Having cared for my husband with dementia for two years since diagnosis I have no doubt it’s better not to know too early. He was happy: sociable, funny, doctorphobic and ever-hopeful of good things coming round the corner. But like lots of us he was a secret worry-pot about his health – those familiar 4am terrors – and a test would have robbed of him of many carefree years.
When he did get a NHS diagnosis, it was psychologically crushing. Everything changed. He is furious at being landed with something incurable. Being already in that particular club, I am an accomplished stoic, and far more cynical about cures, so I’m not remotely surprised that the first so-called breakthrough drugs for Alzheimer’s – Lecanemab and Donanemab – are this week expected to be refused for NHS use on cost grounds.
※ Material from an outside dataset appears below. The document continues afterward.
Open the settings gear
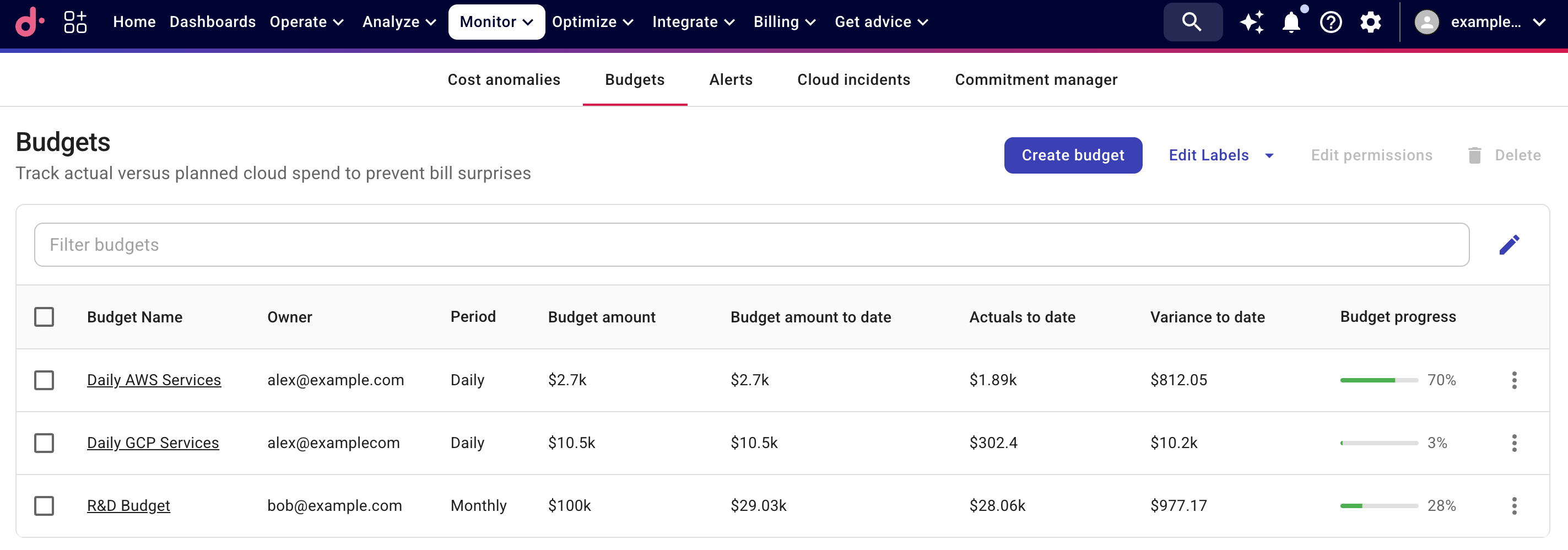Viewport: 1568px width, 550px height. [x=1371, y=22]
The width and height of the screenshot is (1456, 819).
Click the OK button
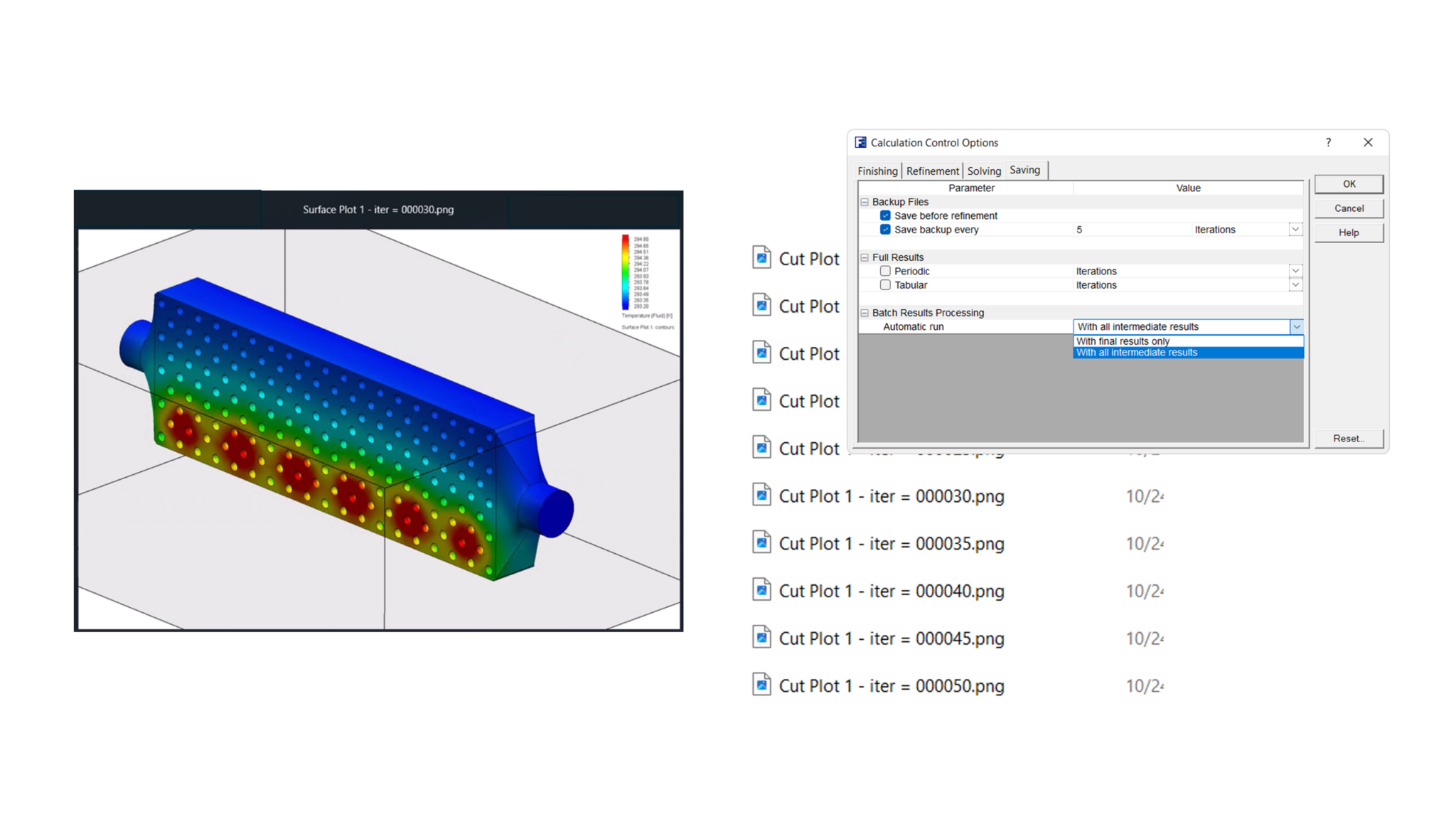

Because they aren’t breakthrough enough.
A test would have robbed a worry-pot like my husband of many carefree years
My advice? If you’re functioning OK, and enjoying life, don’t waste money on tests. Spend the several thousand quid on something nice. It’ll make you happier than any report based on brain scans and supposition (even a conclusive blood test is still in the five-year never never) about the potential for dementia. And advising you to go away and “live well”. Ha!
Besides, if you receive a diagnosis, what would you actually do with the information? What’s the rush? The waiting list for NHS memory clinics in England is only 13 weeks. Diagnosis changes little other than maybe learning what type you’ve got. For some no treatment exists; for Alzheimer’s some drugs may slow progress a while.
Should you seek clinical trials, anyone over 18 can apply via the Alzheimer’s Society. Just remember you might get the placebo.
Diagnosis is a boom industry. Swish, hungry private clinics offer tests for ADHD and autism in children, and for incurable neurological bogeymen such as multiple sclerosis, Parkinson’s and motor neurone disease. They’re capitalising even as the Nobel laureate in chemistry, Demis Hassabis, pops up with the soothing claim that AI could cure all diseases within a decade. (That cynical laughter you hear? It’s us incurables, especially those with broken spines, recognising real five-star BS.)
So be more ostrich. Appreciate what you’ve got every day – if you’re functioning, you’re privileged.
When I was 18, my father, a perpetual worrier, sent me a newspaper clipping, a quote from the 18th-century English clergyman Sydney Smith: “Are you happy now? Are you likely to remain so till this evening? Or next week? Or next year? Then why destroy present happiness by a distant misery, which may never come at all, or you may never live to see? For every substantial grief has 20 shadows, and most of them shadows of your own making.”
As strategies go, I still can’t better it.